Ironically, landlords have a more pessimistic perception of the market than estate agents, reporting a weaker view of demand and a perceived strong supply rating. This is probably driven by fewer tenants responding to property adverts. In some instances landlords are reporting no interest in a property until the price is dropped and re-advertised. Landlords reported a vacancy rate of 14.29%.

The question is whether landlords were slower to reduce rentals, causing them to have ended up bearing the brunt of overall vacancies.

Estate agents have a slightly more optimistic view of the market, arguably because they have the benefit of foot traffic or more property adverts to entice the reduced number of tenants. Their perception of the market indicates slightly more tenant demand than landlords perceive, and a lower vacancy rate.

According to TPN’s Vacancy Survey, the perception is that Gauteng is not yet showing signs of recovery. The province, home to half the country’s rental population, has seen the demand rating dipping below 50, accompanied by a persistently strong supply rating, which combined has resulted in a severely restricted market strength. The vacancy rate has recovered from 13.8% in the first quarter to 12.4% in the second quarter. Of concern is Sandton, which has a high 26.7% vacancy rate.

The Western Cape’s property market was fortunate to recover from the global financial crisis, with prices driven up further by the “semigration” trend in 2016-2017. Despite the Western Cape’s mini property bubble taking a turn for the worse with a slowdown in demand in 2017 due to the extreme drought and consequent water shortages, properties in the province continued to sell at a 25% profit.

Stable supply

However, according to our survey, neither landlords nor estate agents have felt a recovery in the Western Cape market, where tenant demand has deteriorated. This is the first time the Western Cape’s vacancy rate of 14.4% has breached double digits. In Cape Town, the situation is worsened by the conversion of short-term holiday rentals into long-term lets and work-from-home opportunities, which has resulted in increased supply. It has also provided an opportunity for tenants to relocate to the more affordable northern suburbs.

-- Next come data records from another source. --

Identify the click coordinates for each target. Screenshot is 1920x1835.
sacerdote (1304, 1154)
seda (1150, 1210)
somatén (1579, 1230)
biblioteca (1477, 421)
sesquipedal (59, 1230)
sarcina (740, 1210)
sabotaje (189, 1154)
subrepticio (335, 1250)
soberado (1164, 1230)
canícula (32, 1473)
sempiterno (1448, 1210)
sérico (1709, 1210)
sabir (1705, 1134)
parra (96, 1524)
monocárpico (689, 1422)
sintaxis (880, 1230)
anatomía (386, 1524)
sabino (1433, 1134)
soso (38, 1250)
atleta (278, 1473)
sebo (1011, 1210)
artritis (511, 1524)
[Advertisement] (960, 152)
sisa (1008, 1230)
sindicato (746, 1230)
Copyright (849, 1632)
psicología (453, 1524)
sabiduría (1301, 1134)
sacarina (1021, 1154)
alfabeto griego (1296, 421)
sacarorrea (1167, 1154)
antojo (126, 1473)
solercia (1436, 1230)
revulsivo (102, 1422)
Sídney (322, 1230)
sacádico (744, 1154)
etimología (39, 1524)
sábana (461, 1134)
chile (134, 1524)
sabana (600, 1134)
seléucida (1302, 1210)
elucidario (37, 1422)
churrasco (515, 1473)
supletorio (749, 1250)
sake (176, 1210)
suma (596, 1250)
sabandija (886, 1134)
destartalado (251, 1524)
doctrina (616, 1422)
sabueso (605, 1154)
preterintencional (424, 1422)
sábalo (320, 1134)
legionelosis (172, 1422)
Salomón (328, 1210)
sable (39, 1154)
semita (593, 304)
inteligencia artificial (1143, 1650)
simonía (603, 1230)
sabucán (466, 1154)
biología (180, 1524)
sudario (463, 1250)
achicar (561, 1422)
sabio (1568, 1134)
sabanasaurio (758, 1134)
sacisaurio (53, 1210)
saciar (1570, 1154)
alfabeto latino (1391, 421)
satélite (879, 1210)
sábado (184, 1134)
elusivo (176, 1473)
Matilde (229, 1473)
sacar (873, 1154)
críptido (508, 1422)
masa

In KwaZulu-Natal, landlords and estate agents perceive a stable supply rating, indicating that the potential shock of the pandemic on market strength was cushioned by a recent history of limited supply of new rental property stock. Though the demand rating has diminished over time, it continues to support sufficient demand for the available supply and has been able to maintain a positive escalation. Vacancies in the North Coast area have increased to 17.2% due to limited new supply.

Supply has not kept up with demand in the Eastern Cape, keeping occupancy levels high and leaving landlords with a low 4.3% vacancy rate. The Eastern Cape has thus managed to implement positive escalations of 2.9%.

Our research indicates that though tenant payment recovery is painfully slow, landlords can take comfort in the fact that 78.38% of tenants are back in good standing for the first quarter of 2021. Tenants in good standing are those whose accounts, including any arrears, have been settled in full by the 30th of the month.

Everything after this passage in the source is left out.